Chronic use of the drug could lead to mitochondrial damage, which may ultimately increase patients' cardiovascular risk, Stamler said. Therefore, the drug should be prescribed judiciously, he added.
Sustained use of the drug might place some patients at particular risk, Stamler said. For example, physicians should use caution in treating patients, such as those with diabetes, who often already suffer mitochondrial damage.
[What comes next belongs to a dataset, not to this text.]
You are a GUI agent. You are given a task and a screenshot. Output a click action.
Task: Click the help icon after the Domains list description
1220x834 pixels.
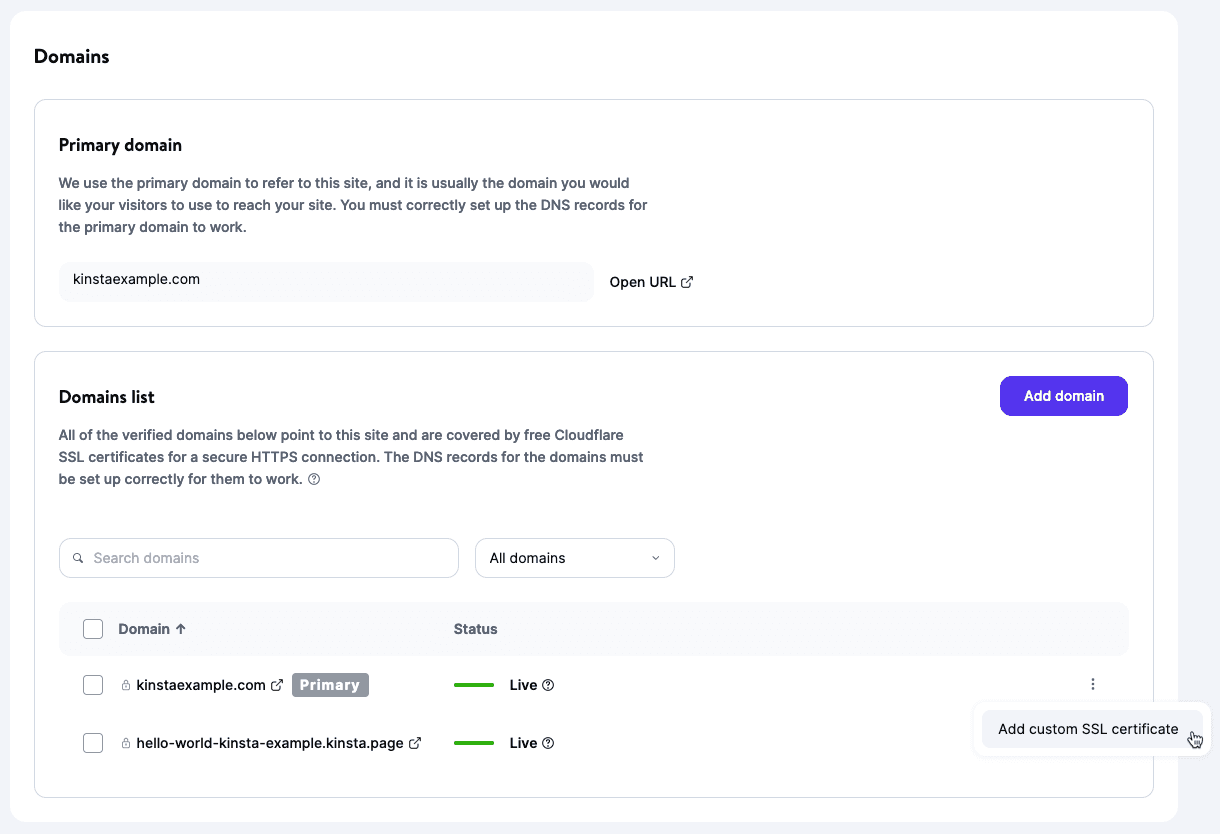tap(314, 479)
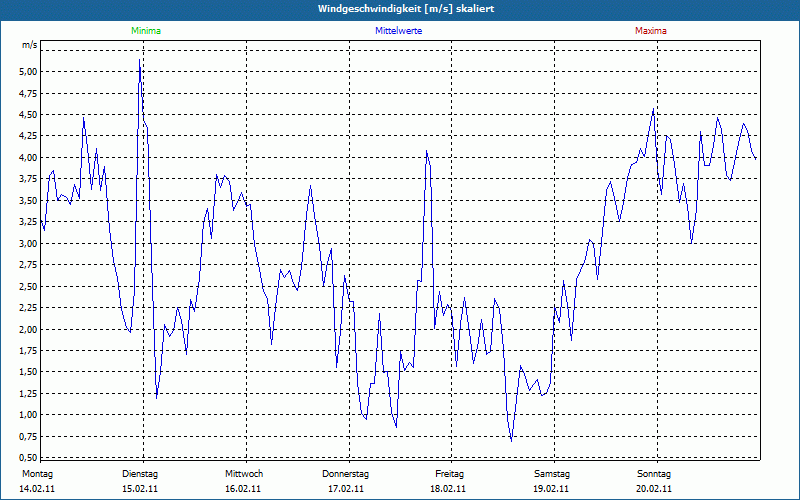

The drug might also be less effective for patients with particular variants of the ALDH gene. Notably, many Asian people carry a mutant version of the gene characterized by reduced ALDH activity. The lower activity enzyme would leave such patients less responsive to nitroglycerin therapy, Stamler said.
Furthermore, he added, patients taking nitroglycerin should perhaps avoid taking other classes of drugs that also inhibit activity of the mitochondrial enzyme. They include sulfonylureas, chloral hydrates and acetaminophen. Alcohol may also block the effect of nitroglycerin, Stamler said.
"Heart patients who take nitrate drugs such as nitroglycerin might do better if they did not take other drugs with effects on this enzyme," Stamler said. "Alternatively, patients taking those drugs should not be prescribed nitroglycerin. Further clinical study will be required in order to work such issues out."
The principal author on the study was Zhiqiang Chen. Collaborators on the study include Matthew Foster, Jian Zhang, Lan Mao, Howard Rockman and Douglas Hess, all of Duke; Toshihiro Kawamoto of University of Occupational and Environmental Health in Japan; Kyoko Kitagawa of Hamamatsu University in Japan and Keiichi Nakayama of Kyushu University in Japan.